▶ **WHAT THE EXERCISE ASKS**
Output every record exactly and leave each picture out.
⁂
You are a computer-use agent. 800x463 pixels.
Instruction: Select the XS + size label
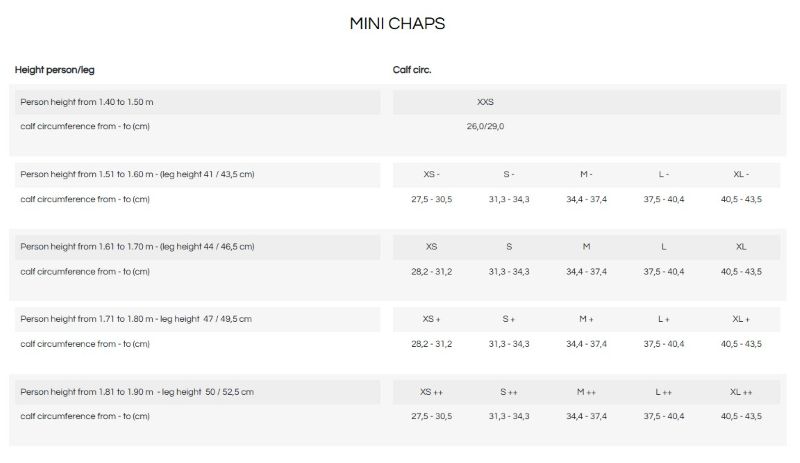[x=432, y=319]
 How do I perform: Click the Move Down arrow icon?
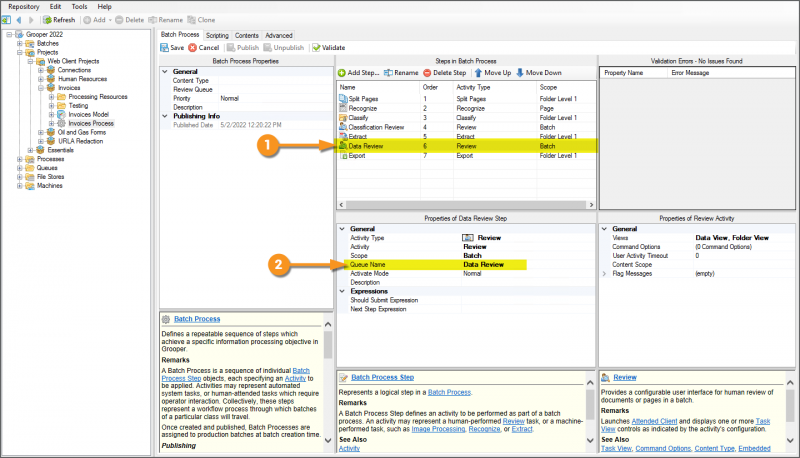pyautogui.click(x=520, y=73)
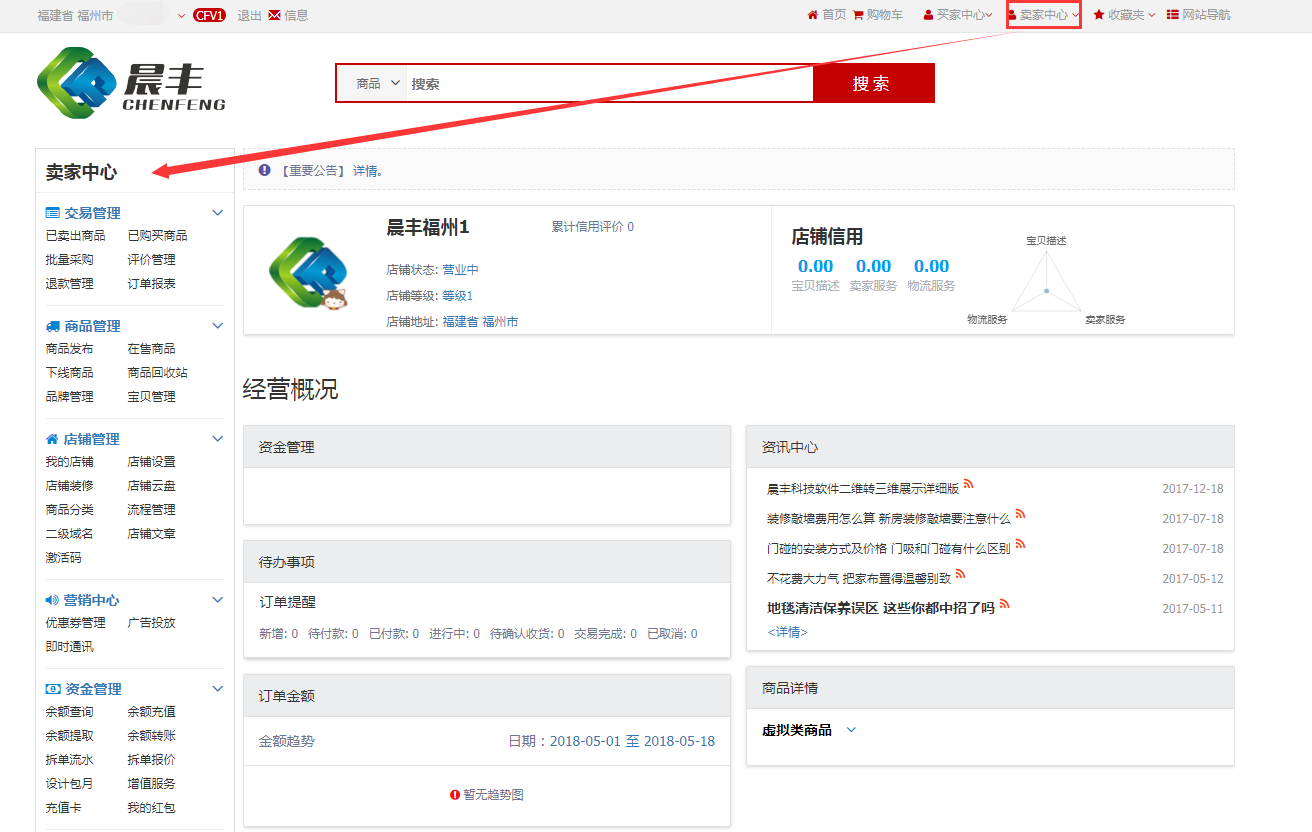Select 店铺装修 in the sidebar menu
The width and height of the screenshot is (1312, 832).
point(70,486)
⁂
▶ **ANSWER FOR THIS EXERCISE**
You are a computer-use agent. 800x463 pixels.
Instruction: Select the XS + size label
[x=432, y=319]
 How do I perform: Click the Move Down arrow icon?
pyautogui.click(x=520, y=73)
Select 店铺装修 in the sidebar menu
The width and height of the screenshot is (1312, 832).
point(70,486)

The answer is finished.